WHAT THE TASK ASKS: Find the "has width=747, height=370." line in the records below and repeat it and every later line exactly, up to the last; do not include pictures.

=======

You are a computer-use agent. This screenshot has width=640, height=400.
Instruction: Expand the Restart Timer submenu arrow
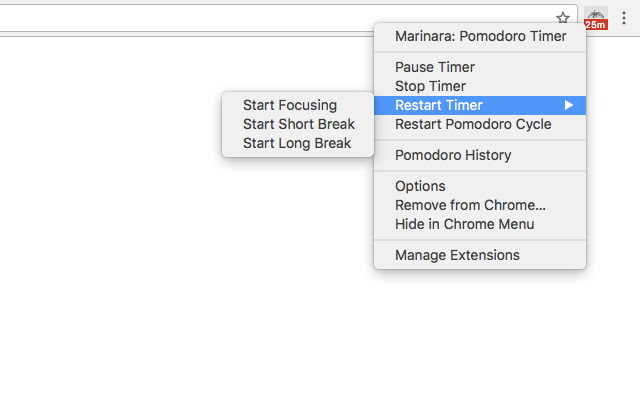pos(569,105)
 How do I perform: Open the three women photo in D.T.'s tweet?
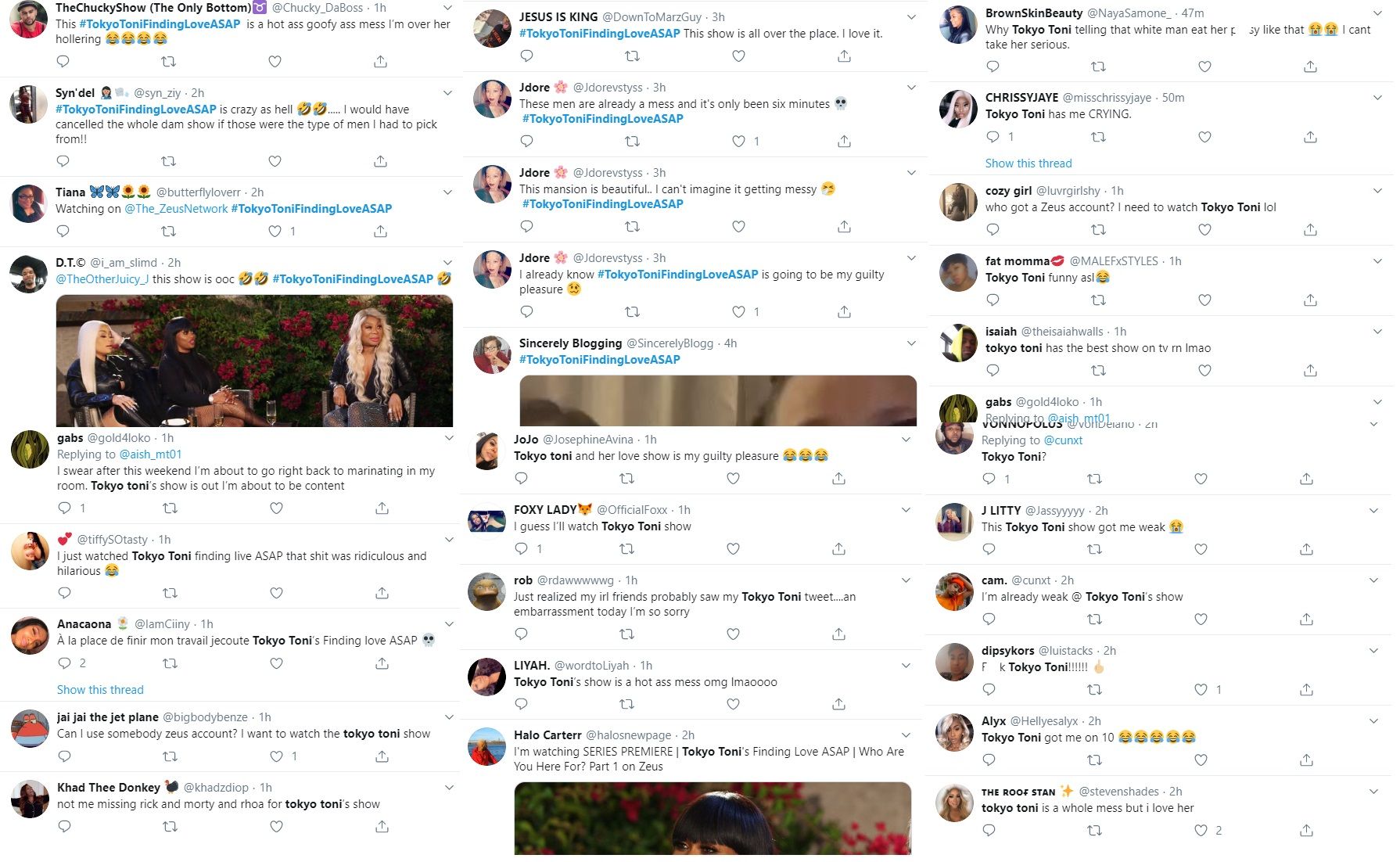click(254, 361)
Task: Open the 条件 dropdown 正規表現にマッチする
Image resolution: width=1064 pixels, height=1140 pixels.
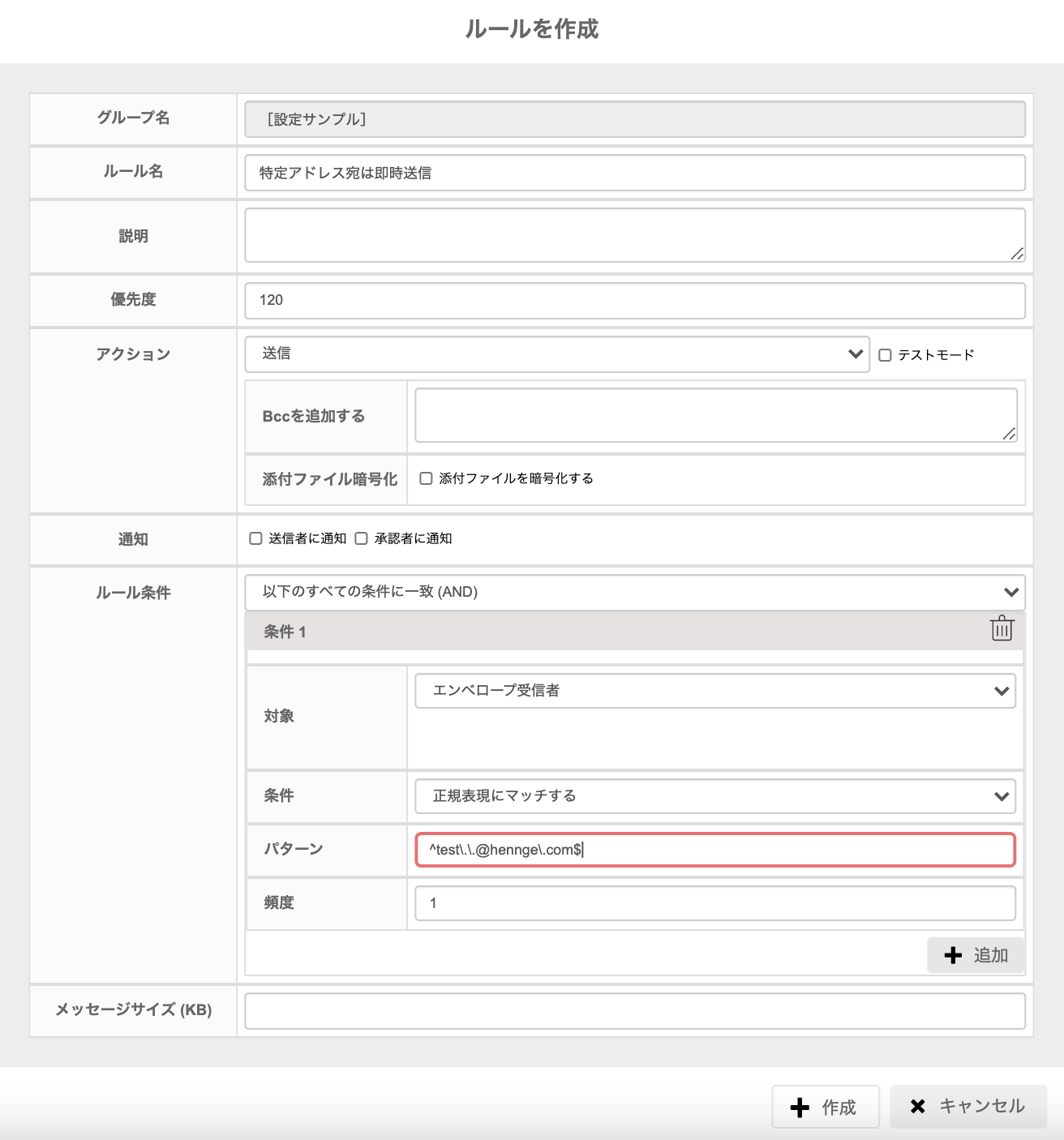Action: (715, 796)
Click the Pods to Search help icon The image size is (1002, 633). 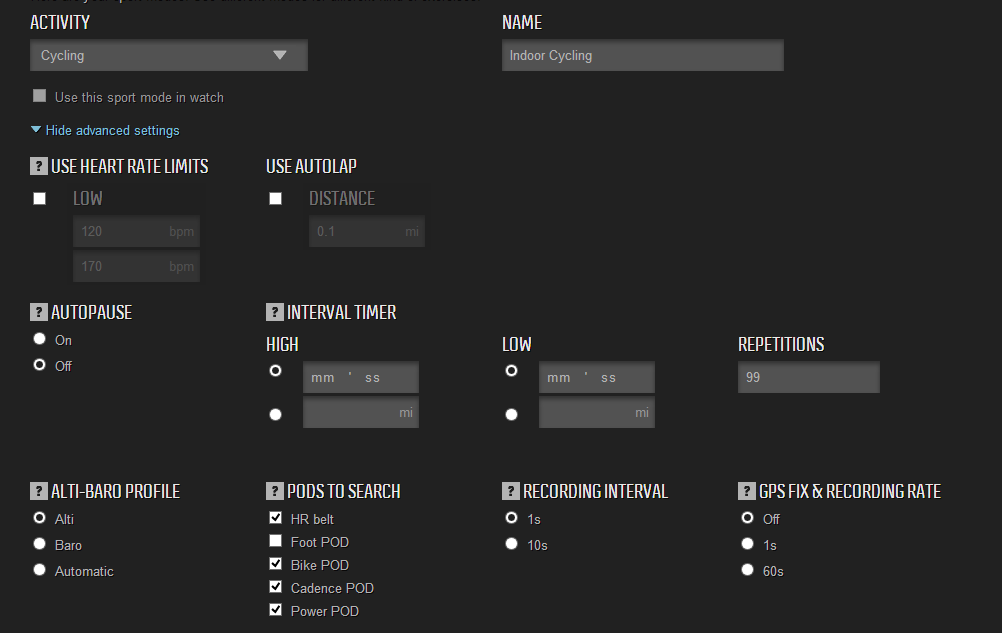[274, 491]
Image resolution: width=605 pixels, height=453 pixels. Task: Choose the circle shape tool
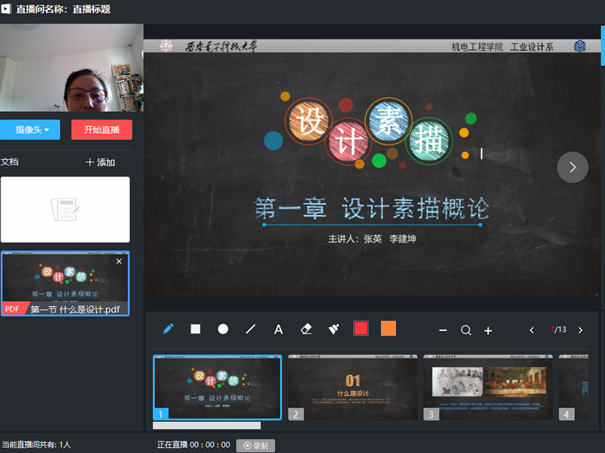(223, 329)
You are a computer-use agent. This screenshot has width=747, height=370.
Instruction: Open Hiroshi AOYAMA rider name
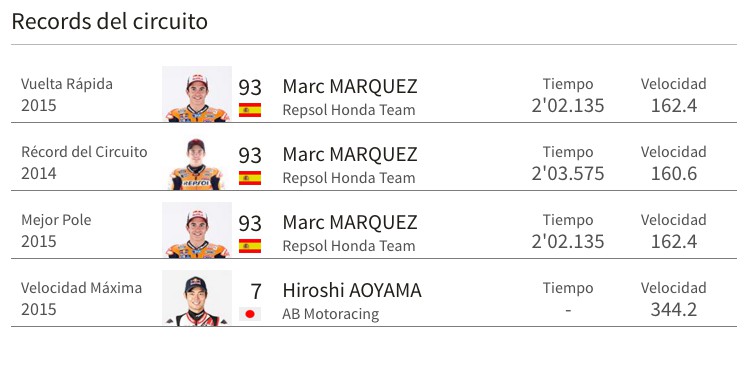[352, 290]
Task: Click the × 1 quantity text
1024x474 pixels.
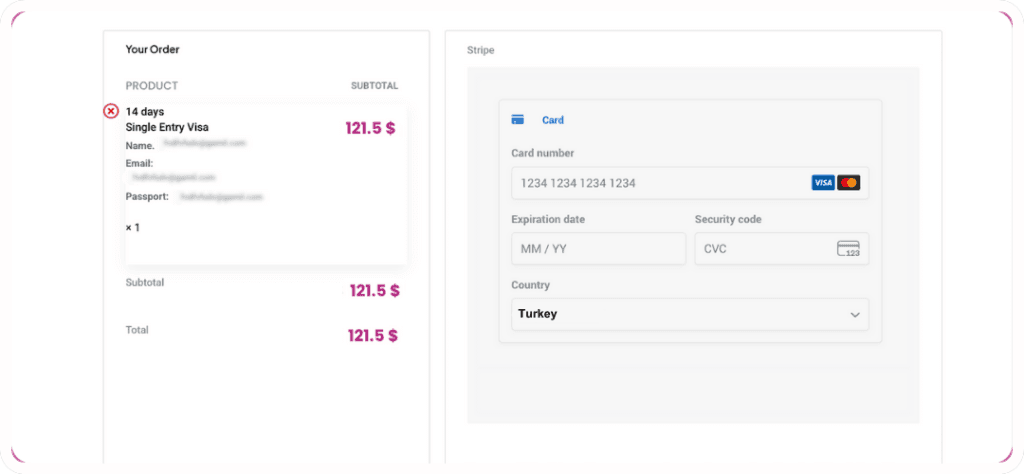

=======

REPLY TO THE TASK:
You are a computer-use agent. This screenshot has width=747, height=370.
Instruction: Open Hiroshi AOYAMA rider name
[352, 290]
Task: Click the × 1 quantity text
1024x474 pixels.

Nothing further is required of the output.